Born and bred in Cam Thanh Commune, Cam Lo District, Quang Tri Province, Dieu was only familiar with rice fields in his youth.
He did not get a taste of the sea until his 2000 military trip to Con Co Island when he met Nguyen Hanh Nhan, a female volunteer who worked to protect the place.
They got married and registered themselves as residents of Con Co.
It was a tough life for the newlyweds.
“I learnt how to dive with a worker at the port. He taught me how to catch fish underwater, but for the crossbow, I taught myself,” Dieu said.
“Its arrows are made from six-millimeter metal bars and the trigger is from a used grenade. On my first crossbow hunt, I got a 400-gram lobster,” he added.
“I got so excited that the crossbow fell out of my grip.”
Dieu gets to pursue his passion for diving while making money along the way. He does not want to replace his self-made weapon.
On his first diving days, he would not get past two meters deep down and only aimed at small fish the size of three-to-four fingers.

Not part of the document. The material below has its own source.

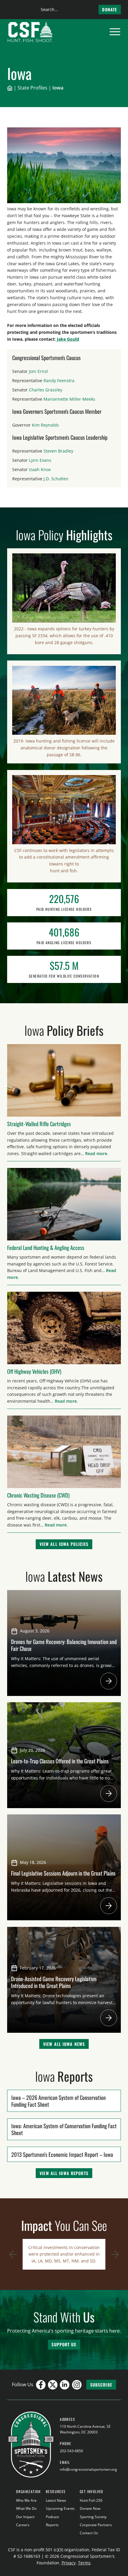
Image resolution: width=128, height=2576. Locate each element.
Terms (84, 2563)
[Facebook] (41, 2385)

The man, however, hung out with other divers and they recommended a more professional crossbow for his job.
The financial burden prompted him to hone his diving skills.
For the last 20 years, Dieu has developed an accurate list of deadly spots of each type of fish and their precise position on the body.
Thanks to this, he has become an old hand at hunting big fish. He has also trained other islanders on diving and hunting fish, but most of his students are not well-prepared to deal with fish weighing 30-50 kilograms each.
According to Dieu, these people need to practice with the smaller catch first to enhance their sensibility and quick reactions underwater.
He stresses that haste can mean perils in this line of work.
According to Major Ngo Xuan Phuong from Con Co military base, Dieu is truly a top fish hunter.
“I have worked at numerous military camps along the Quang Tri coastline, but I’ve never seen such a skilled hunter. He can get fish that weigh over a hundred kilograms. That’s awesome,” he said.
“Diving is in his blood, and he gets his fish home every time.”